** DATA SHOWN follows **

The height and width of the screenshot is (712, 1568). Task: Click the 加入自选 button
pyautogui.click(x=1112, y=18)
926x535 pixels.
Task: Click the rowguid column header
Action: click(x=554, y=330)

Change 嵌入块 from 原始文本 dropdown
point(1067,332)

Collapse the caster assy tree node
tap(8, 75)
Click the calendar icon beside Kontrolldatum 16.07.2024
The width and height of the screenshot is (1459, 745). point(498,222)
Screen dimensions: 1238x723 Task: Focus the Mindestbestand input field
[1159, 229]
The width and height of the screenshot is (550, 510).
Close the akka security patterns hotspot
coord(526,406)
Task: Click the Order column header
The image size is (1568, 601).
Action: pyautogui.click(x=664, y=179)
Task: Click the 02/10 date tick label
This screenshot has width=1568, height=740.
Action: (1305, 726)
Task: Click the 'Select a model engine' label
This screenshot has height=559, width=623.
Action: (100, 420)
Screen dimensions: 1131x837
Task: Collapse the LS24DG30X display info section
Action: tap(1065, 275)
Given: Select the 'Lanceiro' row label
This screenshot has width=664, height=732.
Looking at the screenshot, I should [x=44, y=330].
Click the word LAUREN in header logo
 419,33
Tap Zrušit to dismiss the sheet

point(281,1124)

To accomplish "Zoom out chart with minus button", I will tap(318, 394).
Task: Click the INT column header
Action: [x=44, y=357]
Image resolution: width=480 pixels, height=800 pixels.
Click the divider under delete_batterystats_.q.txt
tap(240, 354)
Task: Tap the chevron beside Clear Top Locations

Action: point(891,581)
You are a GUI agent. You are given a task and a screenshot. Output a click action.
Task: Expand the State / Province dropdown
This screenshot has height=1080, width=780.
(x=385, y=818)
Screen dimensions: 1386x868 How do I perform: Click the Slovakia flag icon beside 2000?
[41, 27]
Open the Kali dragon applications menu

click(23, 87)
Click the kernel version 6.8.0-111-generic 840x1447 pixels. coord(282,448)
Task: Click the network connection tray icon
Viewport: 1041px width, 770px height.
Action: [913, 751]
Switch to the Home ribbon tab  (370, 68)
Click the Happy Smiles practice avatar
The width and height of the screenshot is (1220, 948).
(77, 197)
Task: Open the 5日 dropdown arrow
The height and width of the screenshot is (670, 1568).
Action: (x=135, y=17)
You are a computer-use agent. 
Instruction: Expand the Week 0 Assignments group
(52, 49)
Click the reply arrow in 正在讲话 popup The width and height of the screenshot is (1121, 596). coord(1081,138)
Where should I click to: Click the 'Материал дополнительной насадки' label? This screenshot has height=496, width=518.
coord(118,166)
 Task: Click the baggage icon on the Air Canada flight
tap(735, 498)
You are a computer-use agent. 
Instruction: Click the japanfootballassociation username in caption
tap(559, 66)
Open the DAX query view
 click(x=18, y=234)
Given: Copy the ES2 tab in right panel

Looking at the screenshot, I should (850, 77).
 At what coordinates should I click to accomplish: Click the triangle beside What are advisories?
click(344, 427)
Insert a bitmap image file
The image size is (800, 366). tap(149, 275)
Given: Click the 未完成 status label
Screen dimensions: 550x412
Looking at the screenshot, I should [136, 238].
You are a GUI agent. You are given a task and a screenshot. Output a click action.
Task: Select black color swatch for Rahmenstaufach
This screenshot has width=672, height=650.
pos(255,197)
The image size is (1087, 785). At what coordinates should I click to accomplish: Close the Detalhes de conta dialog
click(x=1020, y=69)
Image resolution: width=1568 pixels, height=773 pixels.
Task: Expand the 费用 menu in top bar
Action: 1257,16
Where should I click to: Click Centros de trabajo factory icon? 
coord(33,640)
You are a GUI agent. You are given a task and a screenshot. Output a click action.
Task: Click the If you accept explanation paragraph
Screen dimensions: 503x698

** End of DATA SHOWN **

Every record in the listing above is to be copied exactly.

- **ANSWER FOR THE TASK**
The height and width of the screenshot is (712, 1568). Task: Click the 加入自选 button
pyautogui.click(x=1112, y=18)
926x535 pixels.
Task: Click the rowguid column header
Action: click(x=554, y=330)

Change 嵌入块 from 原始文本 dropdown
point(1067,332)

Collapse the caster assy tree node
tap(8, 75)
Click the calendar icon beside Kontrolldatum 16.07.2024
The width and height of the screenshot is (1459, 745). point(498,222)
Screen dimensions: 1238x723 Task: Focus the Mindestbestand input field
[1159, 229]
The width and height of the screenshot is (550, 510).
Close the akka security patterns hotspot
coord(526,406)
Task: Click the Order column header
The image size is (1568, 601).
Action: pyautogui.click(x=664, y=179)
Task: Click the 02/10 date tick label
This screenshot has width=1568, height=740.
Action: (1305, 726)
Task: Click the 'Select a model engine' label
This screenshot has height=559, width=623.
Action: (100, 420)
Screen dimensions: 1131x837
Task: Collapse the LS24DG30X display info section
Action: tap(1065, 275)
Given: Select the 'Lanceiro' row label
This screenshot has width=664, height=732.
Looking at the screenshot, I should [x=44, y=330].
Click the word LAUREN in header logo
 419,33
Tap Zrušit to dismiss the sheet

point(281,1124)

To accomplish "Zoom out chart with minus button", I will tap(318, 394).
Task: Click the INT column header
Action: [x=44, y=357]
Image resolution: width=480 pixels, height=800 pixels.
Click the divider under delete_batterystats_.q.txt
tap(240, 354)
Task: Tap the chevron beside Clear Top Locations

Action: point(891,581)
You are a GUI agent. You are given a task and a screenshot. Output a click action.
Task: Expand the State / Province dropdown
This screenshot has height=1080, width=780.
(x=385, y=818)
Screen dimensions: 1386x868 How do I perform: Click the Slovakia flag icon beside 2000?
[41, 27]
Open the Kali dragon applications menu

click(23, 87)
Click the kernel version 6.8.0-111-generic 840x1447 pixels. coord(282,448)
Task: Click the network connection tray icon
Viewport: 1041px width, 770px height.
Action: [913, 751]
Switch to the Home ribbon tab  (370, 68)
Click the Happy Smiles practice avatar
The width and height of the screenshot is (1220, 948).
(77, 197)
Task: Open the 5日 dropdown arrow
The height and width of the screenshot is (670, 1568).
Action: (x=135, y=17)
You are a computer-use agent. 
Instruction: Expand the Week 0 Assignments group
(52, 49)
Click the reply arrow in 正在讲话 popup The width and height of the screenshot is (1121, 596). coord(1081,138)
Where should I click to: Click the 'Материал дополнительной насадки' label? This screenshot has height=496, width=518.
coord(118,166)
 Task: Click the baggage icon on the Air Canada flight
tap(735, 498)
You are a computer-use agent. 
Instruction: Click the japanfootballassociation username in caption
tap(559, 66)
Open the DAX query view
 click(x=18, y=234)
Given: Copy the ES2 tab in right panel

Looking at the screenshot, I should (850, 77).
 At what coordinates should I click to accomplish: Click the triangle beside What are advisories?
click(344, 427)
Insert a bitmap image file
The image size is (800, 366). tap(149, 275)
Given: Click the 未完成 status label
Screen dimensions: 550x412
Looking at the screenshot, I should [136, 238].
You are a GUI agent. You are given a task and a screenshot. Output a click action.
Task: Select black color swatch for Rahmenstaufach
This screenshot has width=672, height=650.
pos(255,197)
The image size is (1087, 785). At what coordinates should I click to accomplish: Close the Detalhes de conta dialog
click(x=1020, y=69)
Image resolution: width=1568 pixels, height=773 pixels.
Task: Expand the 费用 menu in top bar
Action: 1257,16
Where should I click to: Click Centros de trabajo factory icon? 
coord(33,640)
You are a GUI agent. You are given a task and a screenshot. Output a click action.
Task: Click the If you accept explanation paragraph
Screen dimensions: 503x698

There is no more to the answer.